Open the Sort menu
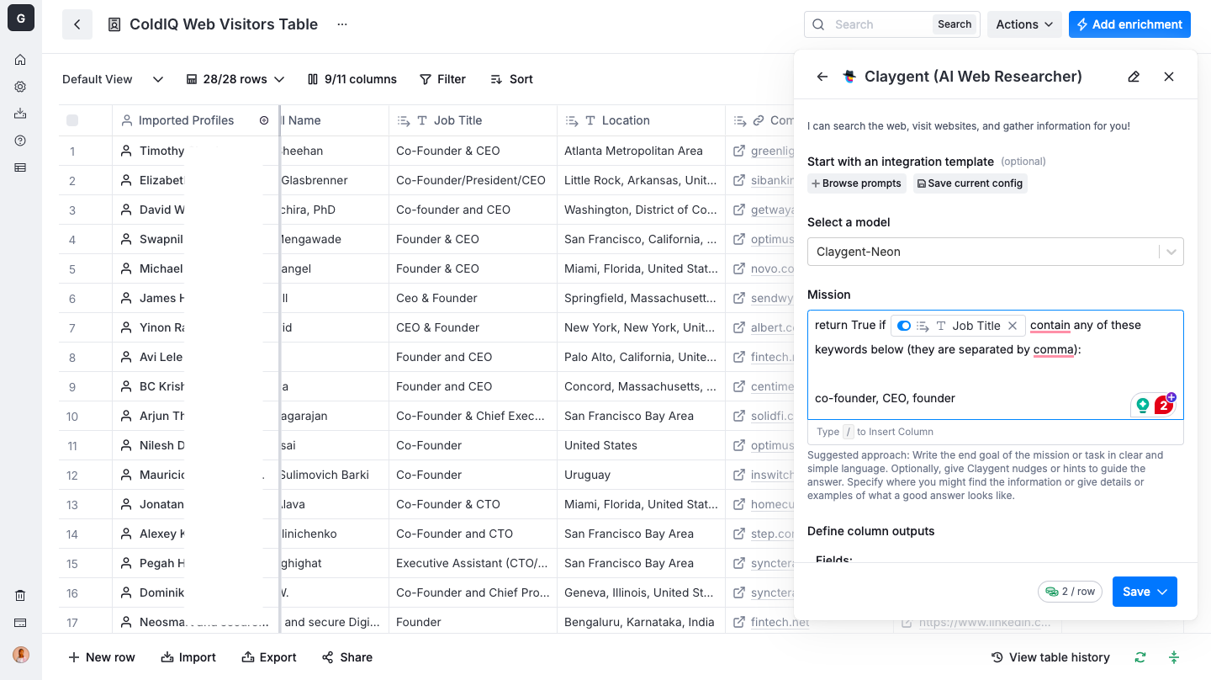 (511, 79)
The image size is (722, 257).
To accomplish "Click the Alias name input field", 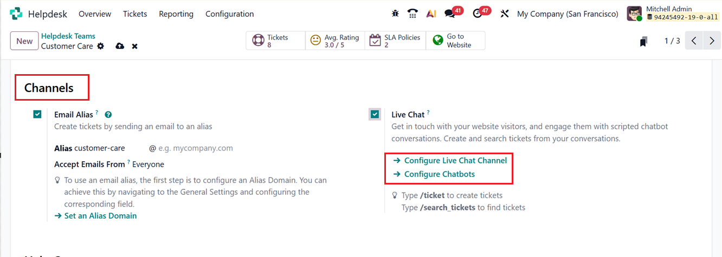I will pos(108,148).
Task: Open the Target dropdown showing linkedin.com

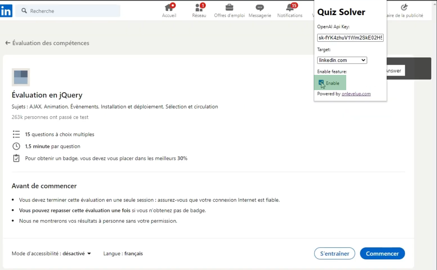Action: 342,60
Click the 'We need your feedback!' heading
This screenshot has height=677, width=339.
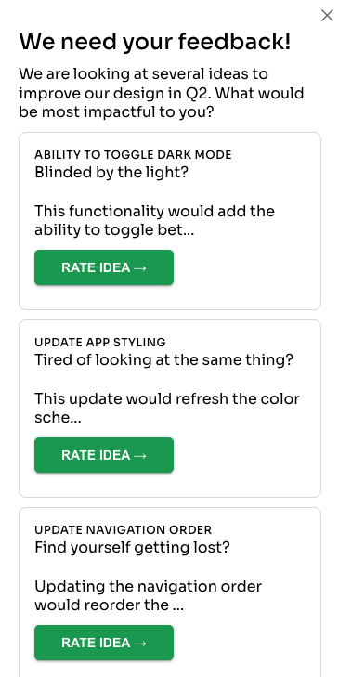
********
(Task goal) Please retype, exactly and only, the lines from the one holding "Click the 'We need your feedback!' heading" to the end of the entries, both ends included, without any pictures.

(Answer to the exercise)
Click the 'We need your feedback!' heading
This screenshot has height=677, width=339.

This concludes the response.